● Texto de origem
====================

Por Cleyton Calisto11
O Projeto de Lei 6299/02, também conhecido como “PL do Veneno”, tem como relator o Deputado Federal Luiz Nishimori (PR), mas a proposta inicial é do atual Ministro do Ministério da Agricultura, Pecuária e Abastecimento (MAPA) Blairo Maggi (PP). A proposta defendida desde o final dos anos 90 (PLS 529/1999), prevê modificar a lei vigente (Lei nº 7.802, de 11 de julho de 1989) sobre a regulamentação de agrotóxicos e até mesmo mudar o nome para “defensivos agrícolas”, como uma estratégia de manipular a população a pensar que não são substâncias prejudiciais à saúde.
Ambos, tanto o atual Ministro – defensor há tempos da pauta – quanto o relator são acusados de corrupção ativa, entre outros crimes. Blairo Maggi, também conhecido como “Barão da Soja” e “Rei do desmatamento”, é acusado pela PGR (Procuradoria Geral da República) de estar envolvido em compra de cargos no Tribunal de Contas do estado de Mato Grosso, enquanto era Governador do estado (mais informações). Já o Dep. Fed. Luiz Nishimori teve sua denúncia acatada pelo STF (Supremo Tribunal Federal), o MPF (Ministério Público Federal) o acusou de empregar 9 “funcionários fantasmas” em seu gabinete durante seu mandato como Deputado Estadual na Assembleia Legislativa do Paraná, gerando um desvio de aproximadamente R$ 2,8 milhões em dinheiro público (mais informações).
“Nosso projeto quer colaborar com comida mais sadia e segura para nossa sociedade. Ninguém vai colocar novas substâncias, novos produtos no mercado. A Anvisa é muito competente, muito rígida e vai ter as mesmas funções de hoje”, tenta justificar o Deputado Federal e apresenta como objetivo do PL modernizar a legislação para reduzir o tempo de avaliação dos agrotóxicos e agilizar o processo de regulamentação. Mas sabemos que não é isso.
Em defesa Nishimori aponta não querer colocar veneno na comida da população, mesmo defendendo a PL do Veneno, que inclusive chama de PL da “Lei do Alimento mais Seguro”, visando desorientar a população. Apresenta os “defensivos agrícolas” como “remédio para as plantas” e não como substâncias químicas perigosas. Alías, chamar os agrotóxicos de “defensivos agrícolas” é proposto pelo PL 3200/15 (um dos apensos do PL 6299/02), de acordo com o relator o termo “agrotóxico” é pejorativo e não deve ser utilizado. Tudo é uma questão semântica, ao propor a troca de nome eles acreditam que a população terá opinião favorável sobre ser envenenada diariamente.

====================

[Entradas salvas]
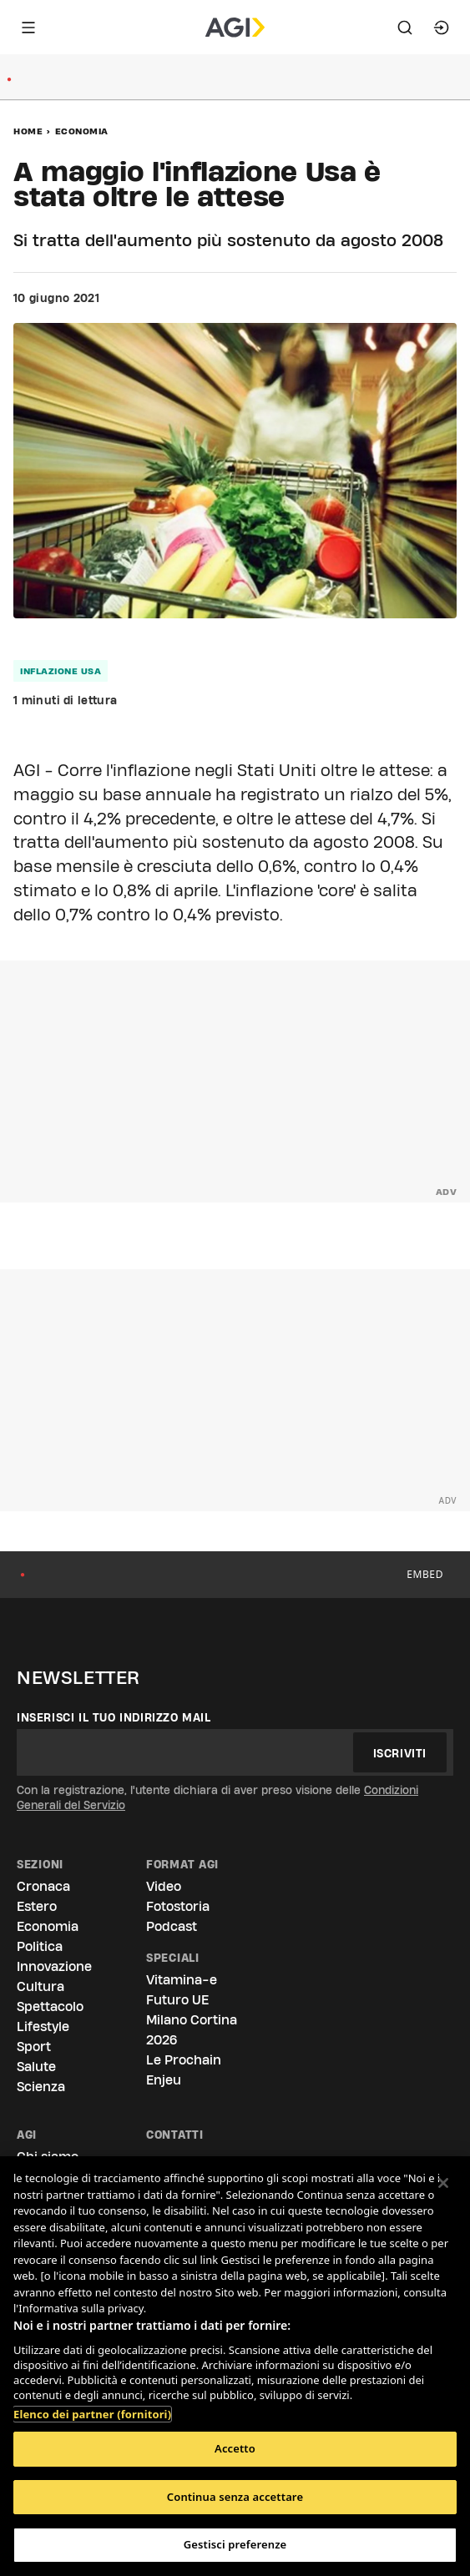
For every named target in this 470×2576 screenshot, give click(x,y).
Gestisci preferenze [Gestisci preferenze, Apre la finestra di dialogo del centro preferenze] (235, 2544)
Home (28, 131)
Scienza (41, 2087)
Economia (82, 131)
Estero (37, 1906)
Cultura (40, 1986)
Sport (34, 2046)
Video (163, 1886)
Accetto (235, 2448)
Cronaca (43, 1886)
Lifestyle (43, 2026)
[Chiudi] (443, 2183)
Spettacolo (50, 2006)
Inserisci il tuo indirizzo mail (114, 1717)
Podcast (171, 1926)
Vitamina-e (181, 1980)
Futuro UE (177, 2000)
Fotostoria (178, 1906)
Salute (36, 2066)
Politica (40, 1946)
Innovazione (54, 1966)
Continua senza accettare (235, 2496)
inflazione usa (60, 671)
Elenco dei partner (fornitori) (92, 2405)
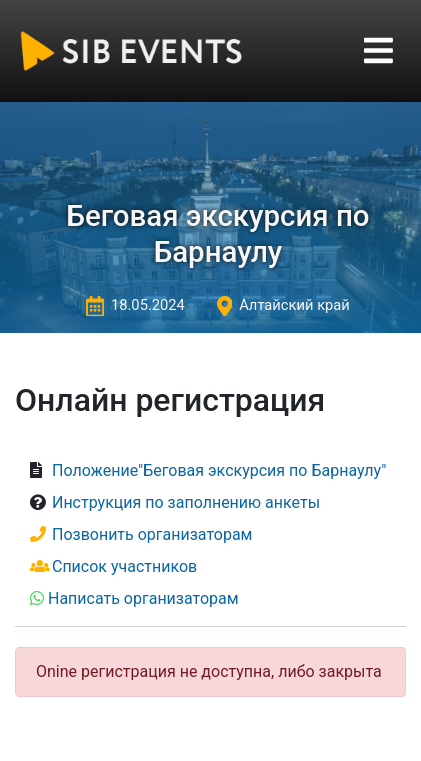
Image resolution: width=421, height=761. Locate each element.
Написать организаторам (143, 598)
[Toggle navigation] (378, 50)
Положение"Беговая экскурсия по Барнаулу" (219, 470)
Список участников (124, 566)
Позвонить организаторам (152, 534)
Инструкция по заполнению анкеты (186, 502)
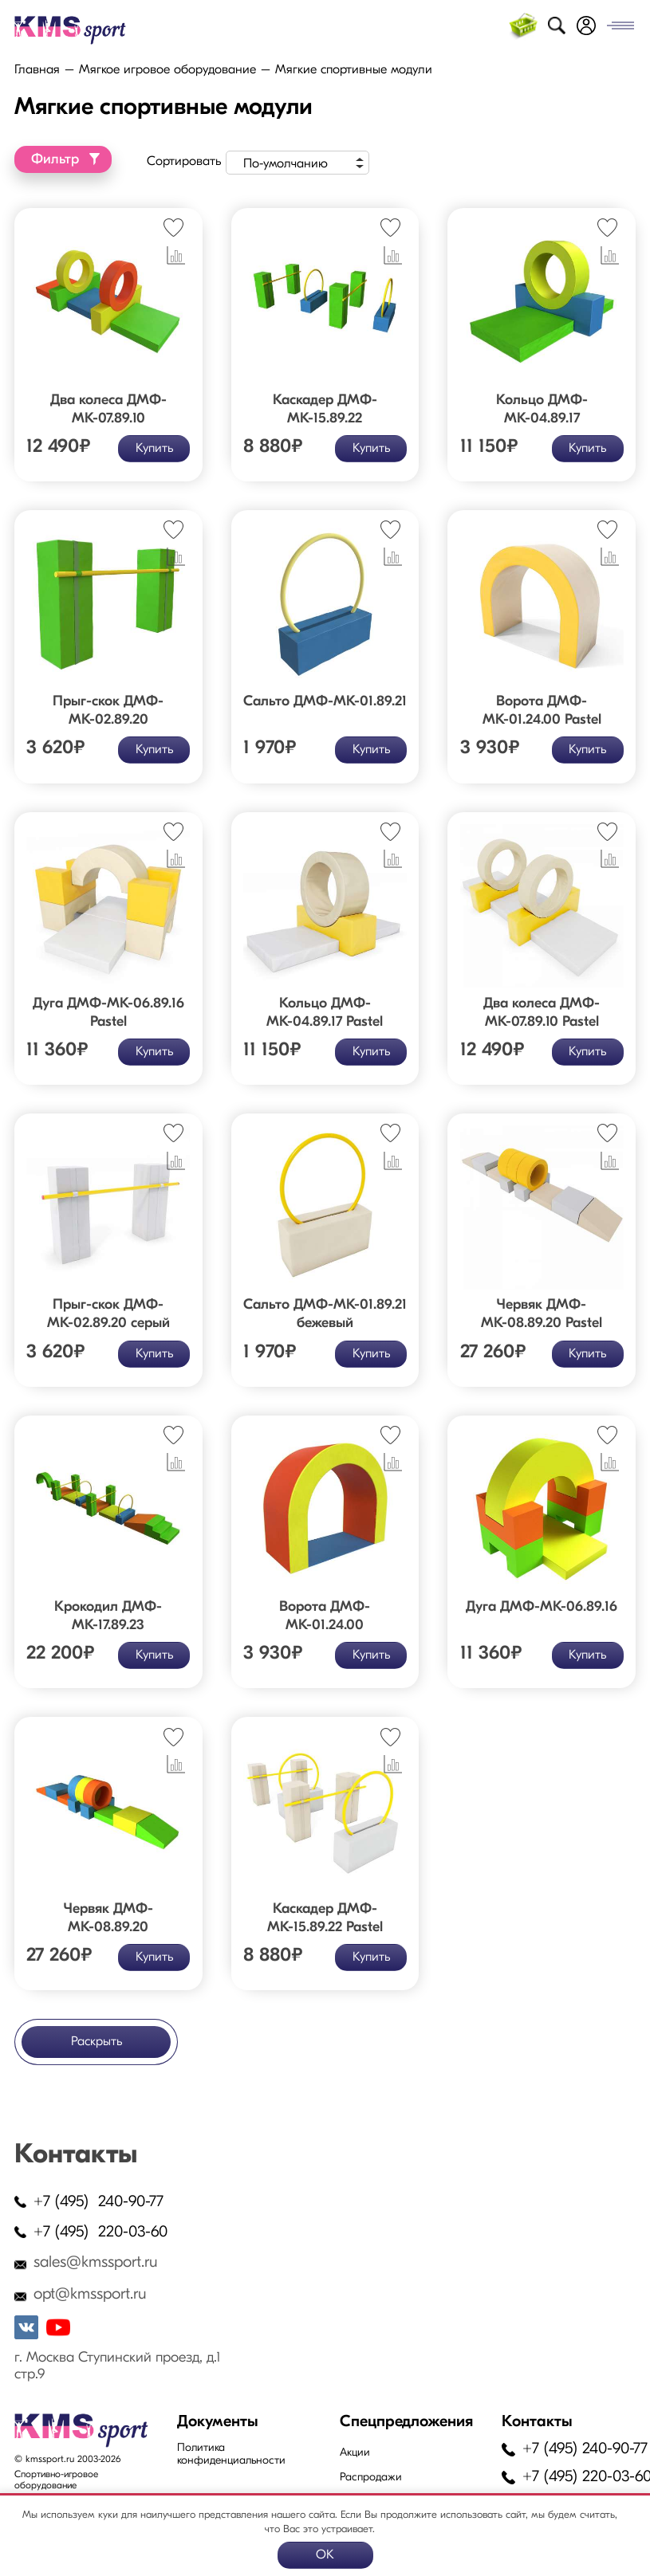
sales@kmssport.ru (95, 2263)
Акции (355, 2453)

====================

● Lista de tarefas
A. Liste todos os projetos de lei citados no texto sobre o PL do Veneno, com a numeração que aparece nele.
B. Segundo o texto sobre o PL do Veneno, de quanto foi o desvio de dinheiro público atribuído a Luiz Nishimori?

● Respostas dos exercícios
A. PL 6299/02, PLS 529/1999 e PL 3200/15

B. Aproximadamente R$ 2,8 milhões.